WORK REQUIRED |
Extract the profile of Michael Hodel that follows and copy the full text word for word.

DOCUMENT |

Michael Hodel, CFA, is a sector director, AM Communication Services, for Morningstar*. He covers U.S. telecom service providers and related firms, including AT&T, Verizon, and Comcast. His team covers media companies, global telecom service providers, and owners of telecom infrastructure, such as wireless towers and data centers. The team’s research focuses on the role that evolving networking technologies, consumer habits, and industry structures play in shaping the competitive advantages and disadvantages facing firms under coverage.

Hodel joined Morningstar in 1998, initially serving within the equity data group, responsible for collecting financial information on thousands of firms. Prior to his current position, he spent two years as a portfolio manager for Morningstar Investment Management, LLC. Previously, he served as a technology strategist responsible for telecom research, chair of Morningstar’s Economic Moat Committee, and a senior member of Morningstar’s corporate credit ratings initiative.

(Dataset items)
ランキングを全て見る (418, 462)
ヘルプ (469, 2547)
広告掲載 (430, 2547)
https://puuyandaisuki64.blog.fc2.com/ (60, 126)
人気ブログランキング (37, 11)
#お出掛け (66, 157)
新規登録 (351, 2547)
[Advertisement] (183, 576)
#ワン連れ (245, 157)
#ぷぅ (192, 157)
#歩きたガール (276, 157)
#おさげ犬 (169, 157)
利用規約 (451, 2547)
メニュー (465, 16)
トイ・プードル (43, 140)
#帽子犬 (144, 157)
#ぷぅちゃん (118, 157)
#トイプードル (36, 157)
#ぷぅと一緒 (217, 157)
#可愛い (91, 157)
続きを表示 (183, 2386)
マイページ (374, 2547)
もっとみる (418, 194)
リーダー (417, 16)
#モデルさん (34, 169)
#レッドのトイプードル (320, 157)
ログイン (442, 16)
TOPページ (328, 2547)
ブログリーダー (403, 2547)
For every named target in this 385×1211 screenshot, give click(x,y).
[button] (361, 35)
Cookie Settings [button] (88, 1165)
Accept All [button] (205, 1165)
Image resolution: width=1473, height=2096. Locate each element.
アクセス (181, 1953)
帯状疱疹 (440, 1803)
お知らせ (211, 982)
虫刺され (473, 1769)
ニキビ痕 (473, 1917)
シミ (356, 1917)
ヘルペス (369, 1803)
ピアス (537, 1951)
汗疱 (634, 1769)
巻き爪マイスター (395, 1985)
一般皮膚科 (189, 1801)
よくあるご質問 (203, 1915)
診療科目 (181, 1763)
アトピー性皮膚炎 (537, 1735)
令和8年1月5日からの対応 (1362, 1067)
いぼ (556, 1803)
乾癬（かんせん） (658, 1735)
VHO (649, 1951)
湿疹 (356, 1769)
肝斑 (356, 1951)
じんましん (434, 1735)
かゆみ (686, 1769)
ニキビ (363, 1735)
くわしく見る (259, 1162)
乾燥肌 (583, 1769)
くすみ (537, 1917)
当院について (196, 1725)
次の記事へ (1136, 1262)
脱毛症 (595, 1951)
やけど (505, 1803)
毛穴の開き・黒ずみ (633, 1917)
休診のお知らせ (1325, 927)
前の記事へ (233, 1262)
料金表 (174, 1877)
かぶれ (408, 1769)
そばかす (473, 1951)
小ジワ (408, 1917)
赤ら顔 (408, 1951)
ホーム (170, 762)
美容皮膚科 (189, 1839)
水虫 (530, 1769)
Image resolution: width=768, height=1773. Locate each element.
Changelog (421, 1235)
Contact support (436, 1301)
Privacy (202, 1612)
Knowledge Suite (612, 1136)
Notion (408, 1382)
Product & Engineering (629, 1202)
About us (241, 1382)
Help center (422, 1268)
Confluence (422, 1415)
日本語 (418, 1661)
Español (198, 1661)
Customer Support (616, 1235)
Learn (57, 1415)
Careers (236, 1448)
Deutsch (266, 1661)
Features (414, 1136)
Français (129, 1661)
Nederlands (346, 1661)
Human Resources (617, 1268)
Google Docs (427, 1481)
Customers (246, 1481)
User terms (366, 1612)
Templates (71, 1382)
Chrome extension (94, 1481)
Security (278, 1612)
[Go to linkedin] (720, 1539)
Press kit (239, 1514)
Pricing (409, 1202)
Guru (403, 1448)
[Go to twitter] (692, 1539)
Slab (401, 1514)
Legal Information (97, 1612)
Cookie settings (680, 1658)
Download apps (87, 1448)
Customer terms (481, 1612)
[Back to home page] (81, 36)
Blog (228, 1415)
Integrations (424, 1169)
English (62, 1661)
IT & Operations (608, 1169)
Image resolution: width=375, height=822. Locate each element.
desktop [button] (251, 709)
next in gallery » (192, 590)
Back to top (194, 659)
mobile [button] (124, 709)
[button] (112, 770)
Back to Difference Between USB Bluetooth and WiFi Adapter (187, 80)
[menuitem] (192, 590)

REPLY |
Michael Hodel, CFA, is a sector director, AM Communication Services, for Morningstar*. He covers U.S. telecom service providers and related firms, including AT&T, Verizon, and Comcast. His team covers media companies, global telecom service providers, and owners of telecom infrastructure, such as wireless towers and data centers. The team’s research focuses on the role that evolving networking technologies, consumer habits, and industry structures play in shaping the competitive advantages and disadvantages facing firms under coverage.

Hodel joined Morningstar in 1998, initially serving within the equity data group, responsible for collecting financial information on thousands of firms. Prior to his current position, he spent two years as a portfolio manager for Morningstar Investment Management, LLC. Previously, he served as a technology strategist responsible for telecom research, chair of Morningstar’s Economic Moat Committee, and a senior member of Morningstar’s corporate credit ratings initiative.